Produtos falsificados dominam 34% do mercado esportivo no Brasil

Setor de moda sofre impacto; comércio eletrônico potencializa o problema

Produtos falsificados esportivos já representam 34% do mercado no Brasil, segundo Renato Jardim da Associação pela Indústria e Comércio Esportivo (Ápice). Durante audiência na Câmara, ele destacou que 225 milhões de peças pirateadas causaram um prejuízo de R$ 32 bilhões ao comércio legal.
O setor sofre com a perda de R$ 7 bilhões em impostos e a falta de criação de 60 mil empregos formais. A pirataria de roupas e calçados esportivos aumenta com a facilidade de vendas online.

A venda online trouxe novos desafios para combater a pirataria esportiva. "O comércio online fragmenta e dificulta a fiscalização", afirmou Jardim.

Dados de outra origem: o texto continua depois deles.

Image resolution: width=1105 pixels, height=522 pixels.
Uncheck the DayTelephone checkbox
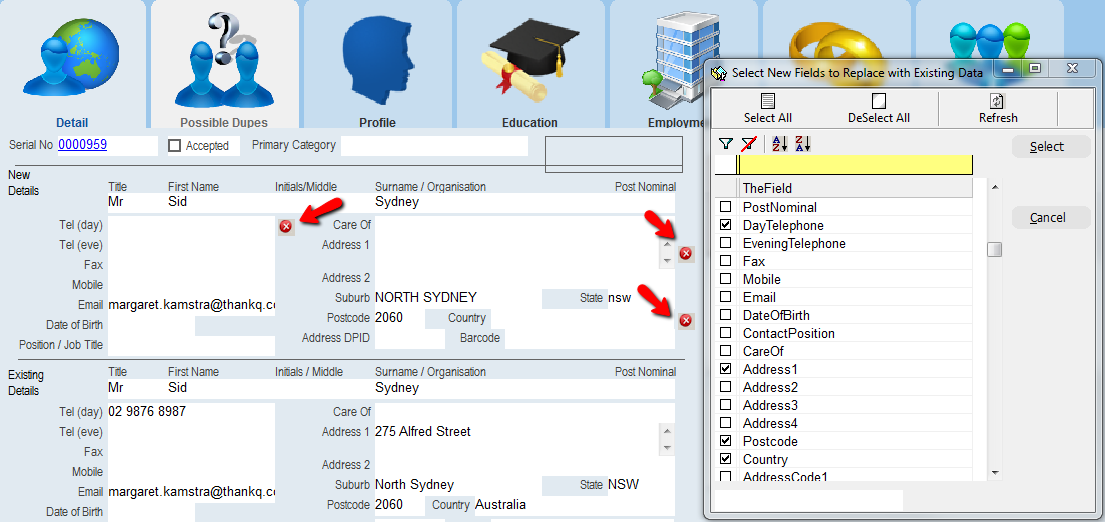pyautogui.click(x=726, y=225)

Edmundo Lima, da Associação Brasileira do Varejo Têxtil, apontou que o segmento de moda enfrenta concorrência desigual com plataformas internacionais, que pagam menos tributos.
Deputado Julio Lopes (PP-RJ) propôs monitorar e notificar envolvidos no comércio ilegal. Influenciadores também serão alvos de fiscalização a partir de maio.

Plataformas de comércio online, como Amazon e Ali Express, afirmam operar sob "fiscalização robusta". Segundo Lailla Malaquias, da Associação Brasileira de Mobilidade e Tecnologia, a regularidade das encomendas é superior a 98%.